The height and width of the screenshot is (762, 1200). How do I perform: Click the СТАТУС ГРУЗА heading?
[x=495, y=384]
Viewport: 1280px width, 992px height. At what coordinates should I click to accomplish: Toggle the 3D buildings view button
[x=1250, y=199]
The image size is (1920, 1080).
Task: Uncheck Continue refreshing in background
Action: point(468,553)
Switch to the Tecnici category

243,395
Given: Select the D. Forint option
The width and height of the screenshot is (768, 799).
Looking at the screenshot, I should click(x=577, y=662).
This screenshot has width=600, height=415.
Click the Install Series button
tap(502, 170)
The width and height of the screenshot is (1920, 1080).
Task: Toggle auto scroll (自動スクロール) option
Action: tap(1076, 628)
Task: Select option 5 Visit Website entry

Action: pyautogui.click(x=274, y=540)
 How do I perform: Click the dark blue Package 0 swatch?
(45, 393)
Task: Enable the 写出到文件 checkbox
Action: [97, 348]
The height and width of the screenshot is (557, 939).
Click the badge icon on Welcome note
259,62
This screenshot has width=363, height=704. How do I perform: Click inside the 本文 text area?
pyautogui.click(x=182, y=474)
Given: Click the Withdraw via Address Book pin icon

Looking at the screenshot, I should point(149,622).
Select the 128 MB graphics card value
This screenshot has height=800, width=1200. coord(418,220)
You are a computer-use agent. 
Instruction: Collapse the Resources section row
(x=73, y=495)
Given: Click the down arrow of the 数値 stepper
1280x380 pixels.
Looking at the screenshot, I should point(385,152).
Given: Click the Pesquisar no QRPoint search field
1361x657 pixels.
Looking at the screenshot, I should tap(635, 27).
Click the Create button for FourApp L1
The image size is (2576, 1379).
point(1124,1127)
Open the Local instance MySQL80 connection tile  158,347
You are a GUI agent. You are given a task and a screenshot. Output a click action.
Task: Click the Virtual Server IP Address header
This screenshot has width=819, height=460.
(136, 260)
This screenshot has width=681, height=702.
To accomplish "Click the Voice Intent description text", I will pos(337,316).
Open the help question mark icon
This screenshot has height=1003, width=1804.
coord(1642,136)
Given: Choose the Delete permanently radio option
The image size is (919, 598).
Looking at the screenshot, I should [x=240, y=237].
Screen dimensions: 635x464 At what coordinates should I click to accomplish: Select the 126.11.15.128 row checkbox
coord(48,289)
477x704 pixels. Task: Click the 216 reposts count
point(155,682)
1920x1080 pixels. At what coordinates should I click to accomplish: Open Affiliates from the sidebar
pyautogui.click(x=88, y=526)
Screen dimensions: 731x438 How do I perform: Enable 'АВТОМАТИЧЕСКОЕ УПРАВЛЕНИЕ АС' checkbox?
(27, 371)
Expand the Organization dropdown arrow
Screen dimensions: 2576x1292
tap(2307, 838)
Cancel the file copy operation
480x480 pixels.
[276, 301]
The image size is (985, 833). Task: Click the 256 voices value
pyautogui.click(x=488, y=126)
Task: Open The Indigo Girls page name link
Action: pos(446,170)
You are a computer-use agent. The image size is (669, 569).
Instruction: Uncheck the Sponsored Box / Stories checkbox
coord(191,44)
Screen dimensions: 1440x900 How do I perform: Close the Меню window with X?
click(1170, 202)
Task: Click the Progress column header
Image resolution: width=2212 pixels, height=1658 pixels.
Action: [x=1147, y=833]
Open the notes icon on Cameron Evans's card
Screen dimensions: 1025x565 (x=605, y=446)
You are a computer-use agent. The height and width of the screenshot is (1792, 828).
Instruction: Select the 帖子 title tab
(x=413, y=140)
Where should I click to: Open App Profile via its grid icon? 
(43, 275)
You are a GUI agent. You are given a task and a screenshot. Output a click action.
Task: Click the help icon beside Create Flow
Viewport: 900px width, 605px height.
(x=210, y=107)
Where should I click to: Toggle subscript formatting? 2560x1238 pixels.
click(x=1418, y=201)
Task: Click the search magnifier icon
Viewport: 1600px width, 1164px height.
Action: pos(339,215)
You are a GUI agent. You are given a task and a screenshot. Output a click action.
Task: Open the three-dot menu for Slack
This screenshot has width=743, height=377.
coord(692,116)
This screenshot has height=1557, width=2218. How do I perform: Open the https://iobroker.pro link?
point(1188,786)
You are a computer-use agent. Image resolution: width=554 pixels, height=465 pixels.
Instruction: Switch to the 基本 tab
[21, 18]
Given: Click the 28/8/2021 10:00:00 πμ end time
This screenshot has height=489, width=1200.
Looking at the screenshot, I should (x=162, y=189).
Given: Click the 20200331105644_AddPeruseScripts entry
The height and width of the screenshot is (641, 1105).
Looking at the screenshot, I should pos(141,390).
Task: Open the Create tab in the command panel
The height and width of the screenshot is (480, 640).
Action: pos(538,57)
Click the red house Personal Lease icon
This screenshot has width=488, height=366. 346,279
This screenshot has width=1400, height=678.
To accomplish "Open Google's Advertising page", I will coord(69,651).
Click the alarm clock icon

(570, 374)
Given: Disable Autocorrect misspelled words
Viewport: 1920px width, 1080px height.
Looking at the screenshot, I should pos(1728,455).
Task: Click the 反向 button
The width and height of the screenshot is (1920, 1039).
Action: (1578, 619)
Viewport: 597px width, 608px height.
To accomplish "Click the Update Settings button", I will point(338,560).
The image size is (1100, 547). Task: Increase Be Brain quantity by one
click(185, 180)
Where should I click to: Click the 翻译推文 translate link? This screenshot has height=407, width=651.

# # # #

» **Goal**: Lay out all of the material above as a Markdown table with two columns, Row and Line. Number each line in order and leave out the blank ones.

» **Task response**:
| Row | Line |
|---|---|
| 1 | The height and width of the screenshot is (762, 1200). How do I perform: Click the СТАТУС ГРУЗА heading? |
| 2 | [x=495, y=384] |
| 3 | Viewport: 1280px width, 992px height. At what coordinates should I click to accomplish: Toggle the 3D buildings view button |
| 4 | [x=1250, y=199] |
| 5 | The image size is (1920, 1080). |
| 6 | Task: Uncheck Continue refreshing in background |
| 7 | Action: point(468,553) |
| 8 | Switch to the Tecnici category |
| 9 | 243,395 |
| 10 | Given: Select the D. Forint option |
| 11 | The width and height of the screenshot is (768, 799). |
| 12 | Looking at the screenshot, I should click(x=577, y=662). |
| 13 | This screenshot has width=600, height=415. |
| 14 | Click the Install Series button |
| 15 | tap(502, 170) |
| 16 | The width and height of the screenshot is (1920, 1080). |
| 17 | Task: Toggle auto scroll (自動スクロール) option |
| 18 | Action: tap(1076, 628) |
| 19 | Task: Select option 5 Visit Website entry |
| 20 | Action: pyautogui.click(x=274, y=540) |
| 21 |  How do I perform: Click the dark blue Package 0 swatch? |
| 22 | (45, 393) |
| 23 | Task: Enable the 写出到文件 checkbox |
| 24 | Action: [97, 348] |
| 25 | The height and width of the screenshot is (557, 939). |
| 26 | Click the badge icon on Welcome note |
| 27 | 259,62 |
| 28 | This screenshot has width=363, height=704. How do I perform: Click inside the 本文 text area? |
| 29 | pyautogui.click(x=182, y=474) |
| 30 | Given: Click the Withdraw via Address Book pin icon |
| 31 | Looking at the screenshot, I should point(149,622). |
| 32 | Select the 128 MB graphics card value |
| 33 | This screenshot has height=800, width=1200. coord(418,220) |
| 34 | You are a computer-use agent.  |
| 35 | Instruction: Collapse the Resources section row |
| 36 | (x=73, y=495) |
| 37 | Given: Click the down arrow of the 数値 stepper |
| 38 | 1280x380 pixels. |
| 39 | Looking at the screenshot, I should point(385,152). |
| 40 | Given: Click the Pesquisar no QRPoint search field |
| 41 | 1361x657 pixels. |
| 42 | Looking at the screenshot, I should tap(635, 27). |
| 43 | Click the Create button for FourApp L1 |
| 44 | The image size is (2576, 1379). |
| 45 | point(1124,1127) |
| 46 | Open the Local instance MySQL80 connection tile  158,347 |
| 47 | You are a GUI agent. You are given a task and a screenshot. Output a click action. |
| 48 | Task: Click the Virtual Server IP Address header |
| 49 | This screenshot has width=819, height=460. |
| 50 | (136, 260) |
| 51 | This screenshot has width=681, height=702. |
| 52 | To accomplish "Click the Voice Intent description text", I will pos(337,316). |
| 53 | Open the help question mark icon |
| 54 | This screenshot has height=1003, width=1804. |
| 55 | coord(1642,136) |
| 56 | Given: Choose the Delete permanently radio option |
| 57 | The image size is (919, 598). |
| 58 | Looking at the screenshot, I should [x=240, y=237]. |
| 59 | Screen dimensions: 635x464 At what coordinates should I click to accomplish: Select the 126.11.15.128 row checkbox |
| 60 | coord(48,289) |
| 61 | 477x704 pixels. Task: Click the 216 reposts count |
| 62 | point(155,682) |
| 63 | 1920x1080 pixels. At what coordinates should I click to accomplish: Open Affiliates from the sidebar |
| 64 | pyautogui.click(x=88, y=526) |
| 65 | Screen dimensions: 731x438 How do I perform: Enable 'АВТОМАТИЧЕСКОЕ УПРАВЛЕНИЕ АС' checkbox? |
| 66 | (27, 371) |
| 67 | Expand the Organization dropdown arrow |
| 68 | Screen dimensions: 2576x1292 |
| 69 | tap(2307, 838) |
| 70 | Cancel the file copy operation |
| 71 | 480x480 pixels. |
| 72 | [276, 301] |
| 73 | The image size is (985, 833). Task: Click the 256 voices value |
| 74 | pyautogui.click(x=488, y=126) |
| 75 | Task: Open The Indigo Girls page name link |
| 76 | Action: pos(446,170) |
| 77 | You are a computer-use agent. The image size is (669, 569). |
| 78 | Instruction: Uncheck the Sponsored Box / Stories checkbox |
| 79 | coord(191,44) |
| 80 | Screen dimensions: 1440x900 How do I perform: Close the Меню window with X? |
| 81 | click(1170, 202) |
| 82 | Task: Click the Progress column header |
| 83 | Image resolution: width=2212 pixels, height=1658 pixels. |
| 84 | Action: [x=1147, y=833] |
| 85 | Open the notes icon on Cameron Evans's card |
| 86 | Screen dimensions: 1025x565 (x=605, y=446) |
| 87 | You are a computer-use agent. The height and width of the screenshot is (1792, 828). |
| 88 | Instruction: Select the 帖子 title tab |
| 89 | (x=413, y=140) |
| 90 | Where should I click to: Open App Profile via its grid icon?  |
| 91 | (43, 275) |
| 92 | You are a GUI agent. You are given a task and a screenshot. Output a click action. |
| 93 | Task: Click the help icon beside Create Flow |
| 94 | Viewport: 900px width, 605px height. |
| 95 | (x=210, y=107) |
| 96 | Where should I click to: Toggle subscript formatting? 2560x1238 pixels. |
| 97 | click(x=1418, y=201) |
| 98 | Task: Click the search magnifier icon |
| 99 | Viewport: 1600px width, 1164px height. |
| 100 | Action: pos(339,215) |
| 101 | You are a GUI agent. You are given a task and a screenshot. Output a click action. |
| 102 | Task: Open the three-dot menu for Slack |
| 103 | This screenshot has width=743, height=377. |
| 104 | coord(692,116) |
| 105 | This screenshot has height=1557, width=2218. How do I perform: Open the https://iobroker.pro link? |
| 106 | point(1188,786) |
| 107 | You are a computer-use agent. Image resolution: width=554 pixels, height=465 pixels. |
| 108 | Instruction: Switch to the 基本 tab |
| 109 | [21, 18] |
| 110 | Given: Click the 28/8/2021 10:00:00 πμ end time |
| 111 | This screenshot has height=489, width=1200. |
| 112 | Looking at the screenshot, I should (x=162, y=189). |
| 113 | Given: Click the 20200331105644_AddPeruseScripts entry |
| 114 | The height and width of the screenshot is (641, 1105). |
| 115 | Looking at the screenshot, I should pos(141,390). |
| 116 | Task: Open the Create tab in the command panel |
| 117 | The height and width of the screenshot is (480, 640). |
| 118 | Action: pos(538,57) |
| 119 | Click the red house Personal Lease icon |
| 120 | This screenshot has width=488, height=366. 346,279 |
| 121 | This screenshot has width=1400, height=678. |
| 122 | To accomplish "Open Google's Advertising page", I will coord(69,651). |
| 123 | Click the alarm clock icon |
| 124 | (570, 374) |
| 125 | Given: Disable Autocorrect misspelled words |
| 126 | Viewport: 1920px width, 1080px height. |
| 127 | Looking at the screenshot, I should pos(1728,455). |
| 128 | Task: Click the 反向 button |
| 129 | The width and height of the screenshot is (1920, 1039). |
| 130 | Action: (1578, 619) |
| 131 | Viewport: 597px width, 608px height. |
| 132 | To accomplish "Click the Update Settings button", I will point(338,560). |
| 133 | The image size is (1100, 547). Task: Increase Be Brain quantity by one |
| 134 | click(185, 180) |
| 135 | Where should I click to: Click the 翻译推文 translate link? This screenshot has height=407, width=651. |